Provide library
plata opened this issue · 12 comments
It should be possible to put the core functionality into a library which can be reused by other projects.
Not OP but that's something I needed to integrate rdrview into another tool I'm building. I changed target platform to nodejs in the meantime (not only because of rdrview, some other things were missing or not production ready yet), so now I just use mozilla's reader instead.
Is this something that you actually need, or just a general idea?
Not really under my control but I would love to see this being used by @TobiasFella in https://github.com/KDE/alligator.
Background info: Flym feed reader uses Readability4J to show the complete feed content for RSS which only contains teaser text. I couldn't find a C/C++ library which provides the same/similar functionality.
I am using haxe, which can target different languages or VMs. I wanted to use the new-ish Haxe VM Hashlink for this project, but it's still very rough for sys things (handling processes, etc. ; even creating a web server was pre-alpha).
Having rdrview as a lib would have allowed be to write native bindings for hashlink VM and would have eased the process, but I gave up because of all the other (current) shortcomings of hashlink as a sys application (vs game, which is its primary target). Still using haxe, but now targetting nodejs which is a much better fit for this project.
By the way, did you actually need rdrview as a library? Were you calling it often enough to get performance issues from spawning processes, or was there another reason?
I made a quick prototype where I call the executable: plata/alligator@30a5bf0
It takes some time when loading many feeds.
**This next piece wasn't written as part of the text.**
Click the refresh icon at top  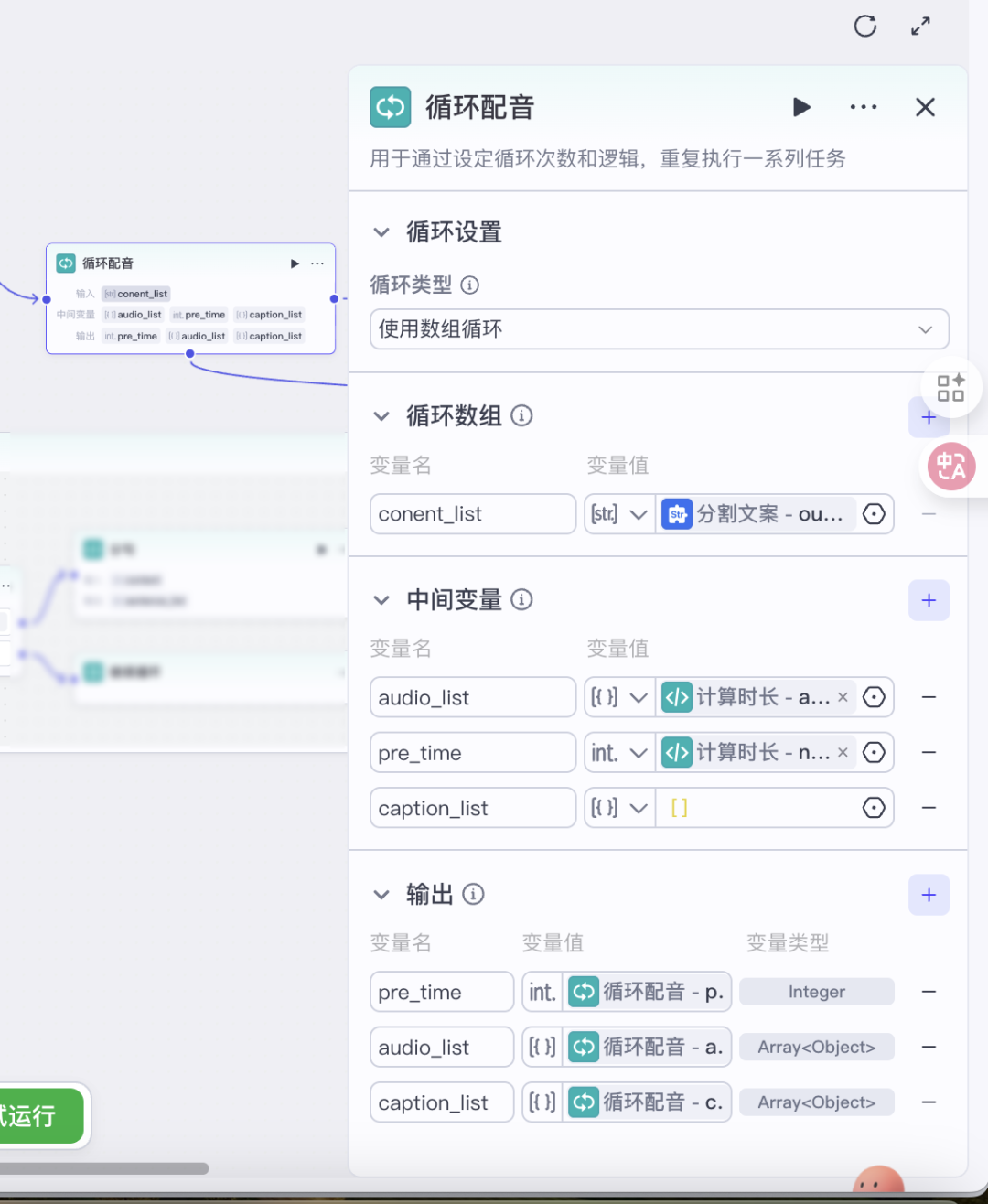click(x=865, y=26)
However, I cannot tell if this is because it's not a library, if it's Internet access or if it's even related to rdrview at all.
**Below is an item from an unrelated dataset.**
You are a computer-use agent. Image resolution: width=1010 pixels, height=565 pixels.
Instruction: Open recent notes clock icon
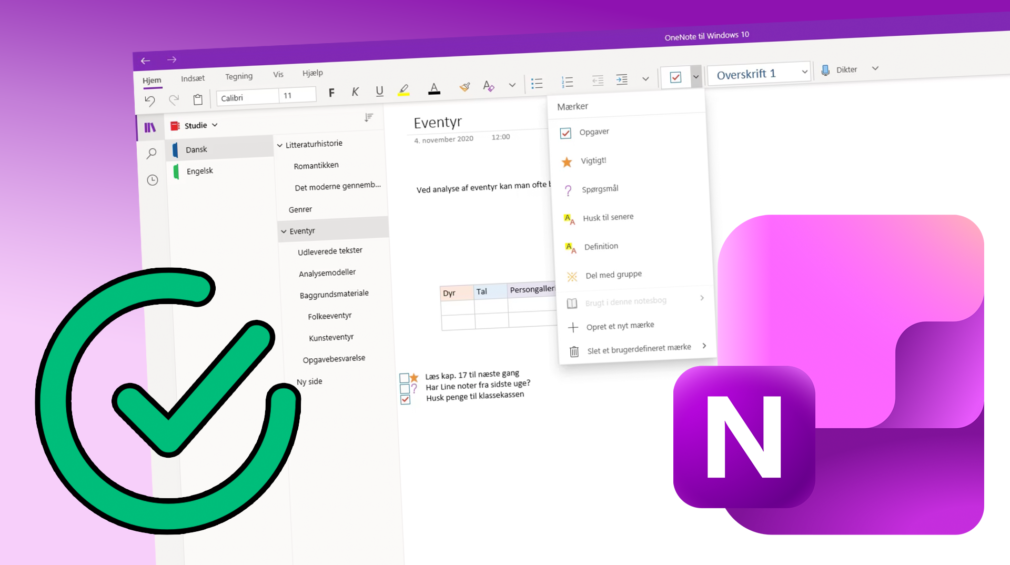click(x=152, y=180)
This is also something I would like to have - ideally a simple function that takes in an input HTML string, and returns or allocates the output HTML string. The main reason for this is performance, as there is some overhead when running a new process each time I want to get the content of a website.
Working with the strings directly also means that I can do the fetching however I want, I don't need to rely on the networking capabilities of this project (for example fetching 100s of websites).
C is also super portable, so adding this functionality would allow less popular languages to use this implementation
@eafer Could you provide some hinds on what would be required to build a C library in case somebody would like to give it a try? Looking at the code, it isn't really obvious for me.
In the meantime, I've been looking around for other readability implementations. While there are several for Python, Java, Javascript etc., I've not been able to find anything for C. Also, calling an executable is not an option in my use case (I'm not allowed to do so and it raises issues for packaging/delivery).
I don't mind leaving it open in case other people show up asking for this.